(Task brief)
Determine how many lines below include the string "Uncheck". Reply with the number only.

(Task input)

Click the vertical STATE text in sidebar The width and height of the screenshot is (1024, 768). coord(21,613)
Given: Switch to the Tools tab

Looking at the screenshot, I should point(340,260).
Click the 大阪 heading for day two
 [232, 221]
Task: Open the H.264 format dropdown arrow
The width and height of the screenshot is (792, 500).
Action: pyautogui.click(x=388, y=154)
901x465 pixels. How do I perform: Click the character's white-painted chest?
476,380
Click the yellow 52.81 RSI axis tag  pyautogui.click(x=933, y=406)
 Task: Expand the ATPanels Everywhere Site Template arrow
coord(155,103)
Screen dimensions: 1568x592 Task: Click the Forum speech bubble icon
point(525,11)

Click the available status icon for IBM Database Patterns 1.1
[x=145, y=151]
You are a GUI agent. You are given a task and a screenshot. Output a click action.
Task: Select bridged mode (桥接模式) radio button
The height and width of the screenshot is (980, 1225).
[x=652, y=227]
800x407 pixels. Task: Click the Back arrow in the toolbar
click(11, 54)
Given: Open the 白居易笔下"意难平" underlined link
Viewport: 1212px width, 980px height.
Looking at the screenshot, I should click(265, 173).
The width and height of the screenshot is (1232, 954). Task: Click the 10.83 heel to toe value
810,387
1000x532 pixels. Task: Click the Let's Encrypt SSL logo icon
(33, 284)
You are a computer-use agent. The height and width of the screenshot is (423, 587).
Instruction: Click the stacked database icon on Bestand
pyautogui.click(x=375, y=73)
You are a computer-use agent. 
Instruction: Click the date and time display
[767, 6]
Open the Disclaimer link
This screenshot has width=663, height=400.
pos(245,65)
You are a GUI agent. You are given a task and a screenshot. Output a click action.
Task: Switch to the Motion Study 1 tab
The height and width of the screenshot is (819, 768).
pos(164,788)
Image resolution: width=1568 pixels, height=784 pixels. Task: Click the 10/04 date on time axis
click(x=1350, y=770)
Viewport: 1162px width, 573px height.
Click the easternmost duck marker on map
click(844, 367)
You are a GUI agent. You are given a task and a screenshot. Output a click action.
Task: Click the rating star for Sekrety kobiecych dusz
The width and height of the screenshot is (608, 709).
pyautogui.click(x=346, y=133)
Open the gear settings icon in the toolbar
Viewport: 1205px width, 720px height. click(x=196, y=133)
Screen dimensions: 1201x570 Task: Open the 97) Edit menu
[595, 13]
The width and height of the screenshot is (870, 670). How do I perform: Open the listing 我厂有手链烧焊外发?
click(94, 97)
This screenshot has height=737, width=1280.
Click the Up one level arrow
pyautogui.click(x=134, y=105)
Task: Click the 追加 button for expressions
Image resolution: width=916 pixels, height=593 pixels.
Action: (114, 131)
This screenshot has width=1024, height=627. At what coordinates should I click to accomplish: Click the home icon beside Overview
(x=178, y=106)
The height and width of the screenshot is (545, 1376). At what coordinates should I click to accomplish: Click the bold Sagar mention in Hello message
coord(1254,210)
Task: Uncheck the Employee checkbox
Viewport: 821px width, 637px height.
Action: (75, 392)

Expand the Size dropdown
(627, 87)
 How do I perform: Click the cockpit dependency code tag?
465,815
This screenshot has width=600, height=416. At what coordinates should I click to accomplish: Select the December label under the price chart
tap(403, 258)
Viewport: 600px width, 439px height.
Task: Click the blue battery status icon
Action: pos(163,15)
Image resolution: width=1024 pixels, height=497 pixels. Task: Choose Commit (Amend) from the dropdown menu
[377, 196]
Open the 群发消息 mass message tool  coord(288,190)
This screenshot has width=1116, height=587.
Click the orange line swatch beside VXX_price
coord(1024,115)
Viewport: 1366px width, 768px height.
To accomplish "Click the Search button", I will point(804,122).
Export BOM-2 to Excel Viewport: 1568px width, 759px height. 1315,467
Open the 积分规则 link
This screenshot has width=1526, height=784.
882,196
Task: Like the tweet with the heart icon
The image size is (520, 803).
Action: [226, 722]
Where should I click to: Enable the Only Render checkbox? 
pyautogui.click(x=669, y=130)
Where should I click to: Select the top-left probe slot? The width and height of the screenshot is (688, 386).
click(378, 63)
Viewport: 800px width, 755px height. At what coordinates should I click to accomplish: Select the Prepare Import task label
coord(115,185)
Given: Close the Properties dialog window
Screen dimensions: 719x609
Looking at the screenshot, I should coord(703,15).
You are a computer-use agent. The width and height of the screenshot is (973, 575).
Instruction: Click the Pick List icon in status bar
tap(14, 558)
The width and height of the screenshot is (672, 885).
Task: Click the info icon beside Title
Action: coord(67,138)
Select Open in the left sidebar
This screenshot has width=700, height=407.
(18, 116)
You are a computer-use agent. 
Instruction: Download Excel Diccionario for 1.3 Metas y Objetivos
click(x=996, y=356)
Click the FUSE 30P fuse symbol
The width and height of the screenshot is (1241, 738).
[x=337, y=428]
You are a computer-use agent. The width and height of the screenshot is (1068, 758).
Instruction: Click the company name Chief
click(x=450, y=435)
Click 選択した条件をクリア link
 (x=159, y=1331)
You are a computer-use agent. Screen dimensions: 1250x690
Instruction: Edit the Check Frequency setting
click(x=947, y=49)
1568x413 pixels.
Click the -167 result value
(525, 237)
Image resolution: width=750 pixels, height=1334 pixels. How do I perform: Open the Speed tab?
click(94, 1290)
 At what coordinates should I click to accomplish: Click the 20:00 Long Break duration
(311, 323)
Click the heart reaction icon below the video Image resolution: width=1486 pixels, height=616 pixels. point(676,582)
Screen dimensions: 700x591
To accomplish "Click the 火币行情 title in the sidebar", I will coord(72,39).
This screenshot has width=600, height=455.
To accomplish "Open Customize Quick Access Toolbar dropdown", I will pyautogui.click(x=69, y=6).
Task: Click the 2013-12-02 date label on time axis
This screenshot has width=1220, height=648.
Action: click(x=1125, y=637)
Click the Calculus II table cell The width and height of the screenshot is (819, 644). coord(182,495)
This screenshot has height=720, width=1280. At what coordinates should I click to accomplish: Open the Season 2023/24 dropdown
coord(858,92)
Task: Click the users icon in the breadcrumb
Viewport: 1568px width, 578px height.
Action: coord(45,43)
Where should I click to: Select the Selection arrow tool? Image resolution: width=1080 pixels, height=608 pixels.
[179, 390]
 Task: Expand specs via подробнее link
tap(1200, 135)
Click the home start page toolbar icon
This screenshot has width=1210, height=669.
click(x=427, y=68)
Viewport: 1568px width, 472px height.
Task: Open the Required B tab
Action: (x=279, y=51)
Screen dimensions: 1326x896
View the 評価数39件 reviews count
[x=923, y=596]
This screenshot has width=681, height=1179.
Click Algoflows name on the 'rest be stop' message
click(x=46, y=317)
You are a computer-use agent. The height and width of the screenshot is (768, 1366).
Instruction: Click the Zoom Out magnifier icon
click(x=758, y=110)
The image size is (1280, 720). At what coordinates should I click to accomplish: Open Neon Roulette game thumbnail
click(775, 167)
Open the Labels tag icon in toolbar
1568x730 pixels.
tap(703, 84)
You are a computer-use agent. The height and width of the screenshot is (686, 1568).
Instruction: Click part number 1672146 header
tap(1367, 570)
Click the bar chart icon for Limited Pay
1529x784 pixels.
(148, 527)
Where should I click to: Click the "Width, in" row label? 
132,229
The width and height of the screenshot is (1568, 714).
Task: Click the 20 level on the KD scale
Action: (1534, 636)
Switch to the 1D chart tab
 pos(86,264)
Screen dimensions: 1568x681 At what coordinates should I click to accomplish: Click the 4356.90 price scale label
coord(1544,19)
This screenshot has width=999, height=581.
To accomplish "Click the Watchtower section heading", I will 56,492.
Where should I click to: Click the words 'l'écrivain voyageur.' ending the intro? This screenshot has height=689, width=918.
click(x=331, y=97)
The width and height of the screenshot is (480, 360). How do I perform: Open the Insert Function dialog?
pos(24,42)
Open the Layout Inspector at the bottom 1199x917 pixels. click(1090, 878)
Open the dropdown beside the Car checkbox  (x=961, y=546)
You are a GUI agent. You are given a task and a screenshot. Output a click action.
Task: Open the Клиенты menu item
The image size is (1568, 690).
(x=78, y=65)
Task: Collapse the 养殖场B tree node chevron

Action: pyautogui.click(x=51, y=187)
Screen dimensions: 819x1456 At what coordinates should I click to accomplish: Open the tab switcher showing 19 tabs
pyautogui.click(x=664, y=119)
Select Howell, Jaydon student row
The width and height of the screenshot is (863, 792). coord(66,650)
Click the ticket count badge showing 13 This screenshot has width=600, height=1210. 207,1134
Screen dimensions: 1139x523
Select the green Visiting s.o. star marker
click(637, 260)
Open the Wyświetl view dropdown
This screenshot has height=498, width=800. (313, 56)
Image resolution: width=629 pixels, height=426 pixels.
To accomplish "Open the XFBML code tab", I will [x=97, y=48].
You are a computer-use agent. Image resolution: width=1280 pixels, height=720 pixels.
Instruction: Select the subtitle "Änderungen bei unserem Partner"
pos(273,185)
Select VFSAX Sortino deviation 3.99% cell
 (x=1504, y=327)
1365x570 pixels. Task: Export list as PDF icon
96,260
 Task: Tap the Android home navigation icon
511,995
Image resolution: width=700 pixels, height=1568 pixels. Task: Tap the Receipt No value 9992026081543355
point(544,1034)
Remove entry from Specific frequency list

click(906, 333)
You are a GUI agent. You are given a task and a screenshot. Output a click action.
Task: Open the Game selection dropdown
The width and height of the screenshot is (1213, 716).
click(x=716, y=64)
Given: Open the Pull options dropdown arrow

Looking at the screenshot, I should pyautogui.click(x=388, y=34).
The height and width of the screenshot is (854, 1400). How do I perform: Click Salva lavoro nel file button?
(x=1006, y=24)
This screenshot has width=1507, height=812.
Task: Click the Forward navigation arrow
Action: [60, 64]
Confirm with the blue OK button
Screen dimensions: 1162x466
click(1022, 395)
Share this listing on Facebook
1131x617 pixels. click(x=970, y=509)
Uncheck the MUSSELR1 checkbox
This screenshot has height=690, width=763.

(Solution below)
2